Von meinem Gegenüber kommt eine klare Ansage, dass er diese und jene Werte leben möchte, dass er dieses und jenes Verhalten von seinen Mitmenschen wünscht. Super. Wenn ich das aber nicht erfüllen kann und will, weil das bedeuten würde, dass ich mich dabei selbst verrate, Krieg gegen mich führe, mich verbiegen oder verstellen muss, anstrengen muss, oder in sonst irgendeiner Form, nicht ich sein kann, dann hat das seine Berechtigung. Wenn ich mir Zusammenleben und Beziehung ganz anders vorstelle, ist das eben auch so.

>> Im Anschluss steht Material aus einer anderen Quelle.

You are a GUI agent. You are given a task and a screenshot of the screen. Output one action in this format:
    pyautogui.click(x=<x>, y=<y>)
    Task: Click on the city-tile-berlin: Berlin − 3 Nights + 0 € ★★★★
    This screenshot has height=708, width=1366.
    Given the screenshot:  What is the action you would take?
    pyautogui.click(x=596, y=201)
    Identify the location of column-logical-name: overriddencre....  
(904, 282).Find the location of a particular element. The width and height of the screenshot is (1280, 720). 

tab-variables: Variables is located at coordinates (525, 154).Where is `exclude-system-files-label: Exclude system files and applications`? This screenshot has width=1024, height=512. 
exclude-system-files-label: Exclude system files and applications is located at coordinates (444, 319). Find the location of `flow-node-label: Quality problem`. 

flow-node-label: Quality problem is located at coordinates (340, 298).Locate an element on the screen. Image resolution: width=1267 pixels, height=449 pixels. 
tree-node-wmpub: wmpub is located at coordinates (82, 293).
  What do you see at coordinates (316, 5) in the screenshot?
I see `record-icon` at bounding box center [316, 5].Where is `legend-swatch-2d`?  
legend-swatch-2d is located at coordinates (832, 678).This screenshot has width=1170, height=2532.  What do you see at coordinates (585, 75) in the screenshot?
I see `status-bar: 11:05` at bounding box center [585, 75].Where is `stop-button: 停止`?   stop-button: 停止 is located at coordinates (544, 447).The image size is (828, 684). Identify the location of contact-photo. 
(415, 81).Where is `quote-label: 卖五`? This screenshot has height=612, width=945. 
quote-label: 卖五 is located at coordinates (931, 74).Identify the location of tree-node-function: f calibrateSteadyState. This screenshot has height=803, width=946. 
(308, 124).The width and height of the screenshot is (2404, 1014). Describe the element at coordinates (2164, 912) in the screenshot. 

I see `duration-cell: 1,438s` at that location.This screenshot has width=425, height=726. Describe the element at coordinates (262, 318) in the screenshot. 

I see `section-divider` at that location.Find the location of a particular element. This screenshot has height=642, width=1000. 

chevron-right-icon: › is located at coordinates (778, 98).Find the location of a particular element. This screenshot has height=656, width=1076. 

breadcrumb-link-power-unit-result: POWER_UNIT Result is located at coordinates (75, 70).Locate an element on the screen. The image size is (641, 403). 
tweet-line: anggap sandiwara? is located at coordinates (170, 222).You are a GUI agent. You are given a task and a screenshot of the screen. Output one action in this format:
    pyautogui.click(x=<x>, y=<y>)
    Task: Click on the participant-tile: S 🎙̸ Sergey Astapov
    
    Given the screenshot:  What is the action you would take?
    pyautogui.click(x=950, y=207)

Meine Werte und Vorstellungen von einem Miteinander sind genauso anzuerkennen, wie die des anderen. Da stehen zwei gleichwertige Wesen und wenn da kein Konsens zustande kommt, der eine Win-Win-Situation ist, dann passt es eben nicht. Man muss sich nicht einigen. Man darf sich durchaus auch zweinigen. (Ich liebe dieses Wort von Vera F. Birkenbihl!)

Bedingungslos Liebe, die universelle Liebe, die Schöpfung, Gott, das Leben würde mich niemals dazu zwingen, mich selbst zu verraten.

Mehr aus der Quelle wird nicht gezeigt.